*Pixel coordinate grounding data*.
******
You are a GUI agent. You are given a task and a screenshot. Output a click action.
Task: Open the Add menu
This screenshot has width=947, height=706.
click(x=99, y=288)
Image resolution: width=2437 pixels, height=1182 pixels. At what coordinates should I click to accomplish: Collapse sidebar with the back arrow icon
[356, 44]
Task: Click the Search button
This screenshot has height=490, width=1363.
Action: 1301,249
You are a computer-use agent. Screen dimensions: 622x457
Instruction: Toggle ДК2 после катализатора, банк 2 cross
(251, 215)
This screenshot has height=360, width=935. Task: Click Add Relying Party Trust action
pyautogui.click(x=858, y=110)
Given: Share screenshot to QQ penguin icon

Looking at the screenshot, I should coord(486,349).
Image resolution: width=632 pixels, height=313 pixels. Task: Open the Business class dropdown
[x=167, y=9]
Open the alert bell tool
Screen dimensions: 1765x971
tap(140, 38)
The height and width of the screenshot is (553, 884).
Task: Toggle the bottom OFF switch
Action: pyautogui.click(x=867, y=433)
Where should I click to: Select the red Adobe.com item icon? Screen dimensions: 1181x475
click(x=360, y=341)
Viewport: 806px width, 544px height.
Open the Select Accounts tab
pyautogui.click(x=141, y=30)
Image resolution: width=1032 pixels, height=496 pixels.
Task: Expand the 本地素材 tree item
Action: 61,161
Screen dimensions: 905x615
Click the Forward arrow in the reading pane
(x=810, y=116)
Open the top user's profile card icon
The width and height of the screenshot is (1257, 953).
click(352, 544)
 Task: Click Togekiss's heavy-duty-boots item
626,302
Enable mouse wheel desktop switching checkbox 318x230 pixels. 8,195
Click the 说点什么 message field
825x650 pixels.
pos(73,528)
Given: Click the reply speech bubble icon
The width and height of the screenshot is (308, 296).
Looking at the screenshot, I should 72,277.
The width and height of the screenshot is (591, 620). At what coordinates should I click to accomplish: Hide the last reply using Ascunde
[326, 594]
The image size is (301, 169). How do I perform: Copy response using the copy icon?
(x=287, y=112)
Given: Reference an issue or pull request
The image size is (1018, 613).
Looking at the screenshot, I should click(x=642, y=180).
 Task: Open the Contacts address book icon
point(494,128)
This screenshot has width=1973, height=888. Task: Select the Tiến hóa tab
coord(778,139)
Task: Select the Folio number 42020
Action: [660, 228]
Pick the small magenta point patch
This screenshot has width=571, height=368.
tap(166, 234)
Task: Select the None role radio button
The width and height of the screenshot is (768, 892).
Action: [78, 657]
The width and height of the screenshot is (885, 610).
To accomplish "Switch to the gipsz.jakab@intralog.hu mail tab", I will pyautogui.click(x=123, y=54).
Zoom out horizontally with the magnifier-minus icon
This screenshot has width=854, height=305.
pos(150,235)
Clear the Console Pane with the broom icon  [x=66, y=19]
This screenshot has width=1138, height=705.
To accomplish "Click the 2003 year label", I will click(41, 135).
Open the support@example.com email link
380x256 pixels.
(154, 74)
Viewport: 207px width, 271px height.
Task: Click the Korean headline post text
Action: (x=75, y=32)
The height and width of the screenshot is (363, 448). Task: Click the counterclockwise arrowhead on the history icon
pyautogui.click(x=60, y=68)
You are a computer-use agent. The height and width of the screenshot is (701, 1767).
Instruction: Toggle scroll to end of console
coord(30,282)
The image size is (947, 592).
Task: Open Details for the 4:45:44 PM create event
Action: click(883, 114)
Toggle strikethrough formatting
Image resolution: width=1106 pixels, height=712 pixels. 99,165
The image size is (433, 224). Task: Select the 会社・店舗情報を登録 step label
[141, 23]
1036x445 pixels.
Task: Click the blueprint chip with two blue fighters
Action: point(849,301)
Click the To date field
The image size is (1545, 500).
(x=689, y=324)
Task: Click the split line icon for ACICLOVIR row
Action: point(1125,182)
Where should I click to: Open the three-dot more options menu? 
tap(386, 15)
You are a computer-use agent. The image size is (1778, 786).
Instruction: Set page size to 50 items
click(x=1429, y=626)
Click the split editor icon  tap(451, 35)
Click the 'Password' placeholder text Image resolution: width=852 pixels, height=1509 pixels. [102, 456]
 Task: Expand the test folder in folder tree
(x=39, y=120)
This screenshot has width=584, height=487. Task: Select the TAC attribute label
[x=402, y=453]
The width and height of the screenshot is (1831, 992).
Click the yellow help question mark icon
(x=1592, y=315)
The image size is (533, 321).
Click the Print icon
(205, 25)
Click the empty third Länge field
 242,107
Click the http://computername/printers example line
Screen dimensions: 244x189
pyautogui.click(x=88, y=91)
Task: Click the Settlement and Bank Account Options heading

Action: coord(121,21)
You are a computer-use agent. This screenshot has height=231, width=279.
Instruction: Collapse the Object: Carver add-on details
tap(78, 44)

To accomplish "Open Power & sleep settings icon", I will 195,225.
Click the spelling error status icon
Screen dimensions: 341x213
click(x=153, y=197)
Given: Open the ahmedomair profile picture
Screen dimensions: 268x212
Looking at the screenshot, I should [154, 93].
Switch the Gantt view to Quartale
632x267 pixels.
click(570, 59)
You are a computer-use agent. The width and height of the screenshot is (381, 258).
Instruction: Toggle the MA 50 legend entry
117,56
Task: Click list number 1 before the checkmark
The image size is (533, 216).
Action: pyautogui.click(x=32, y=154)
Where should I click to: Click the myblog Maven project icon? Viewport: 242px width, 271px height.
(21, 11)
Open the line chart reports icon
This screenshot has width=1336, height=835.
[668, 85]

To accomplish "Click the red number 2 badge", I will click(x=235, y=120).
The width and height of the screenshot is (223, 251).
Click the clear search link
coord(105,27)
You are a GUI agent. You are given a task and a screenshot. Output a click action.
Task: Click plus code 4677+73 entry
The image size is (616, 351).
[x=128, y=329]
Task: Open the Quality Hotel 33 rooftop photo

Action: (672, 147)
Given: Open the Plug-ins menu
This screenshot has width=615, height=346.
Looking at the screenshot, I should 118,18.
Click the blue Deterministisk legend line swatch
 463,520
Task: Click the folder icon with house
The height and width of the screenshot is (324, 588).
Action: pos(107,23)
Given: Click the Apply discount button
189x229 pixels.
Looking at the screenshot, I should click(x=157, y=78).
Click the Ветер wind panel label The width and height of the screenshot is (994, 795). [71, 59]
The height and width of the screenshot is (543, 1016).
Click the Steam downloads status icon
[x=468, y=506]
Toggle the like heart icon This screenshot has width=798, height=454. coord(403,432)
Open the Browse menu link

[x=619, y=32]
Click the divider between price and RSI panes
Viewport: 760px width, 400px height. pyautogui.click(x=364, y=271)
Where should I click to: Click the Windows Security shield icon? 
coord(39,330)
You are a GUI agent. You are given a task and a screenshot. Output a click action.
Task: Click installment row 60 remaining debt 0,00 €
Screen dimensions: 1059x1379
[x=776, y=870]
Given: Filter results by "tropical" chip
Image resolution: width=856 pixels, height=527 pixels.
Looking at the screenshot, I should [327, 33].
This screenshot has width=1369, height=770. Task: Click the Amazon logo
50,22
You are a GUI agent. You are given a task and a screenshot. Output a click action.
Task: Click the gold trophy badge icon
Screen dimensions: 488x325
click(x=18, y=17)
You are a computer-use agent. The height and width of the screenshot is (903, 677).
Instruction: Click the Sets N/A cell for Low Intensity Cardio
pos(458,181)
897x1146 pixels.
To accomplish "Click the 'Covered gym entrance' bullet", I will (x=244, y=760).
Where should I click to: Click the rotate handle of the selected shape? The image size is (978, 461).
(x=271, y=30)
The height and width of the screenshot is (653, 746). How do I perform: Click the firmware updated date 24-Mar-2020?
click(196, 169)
******
*About this exercise*.
From the entries above, return exactly the line containing "Task: Click Togekiss's heavy-duty-boots item", the line containing "Given: Click the reply speech bubble icon", and all lines between, and nothing else.

*Solution to this problem*.
 Task: Click Togekiss's heavy-duty-boots item
626,302
Enable mouse wheel desktop switching checkbox 318x230 pixels. 8,195
Click the 说点什么 message field
825x650 pixels.
pos(73,528)
Given: Click the reply speech bubble icon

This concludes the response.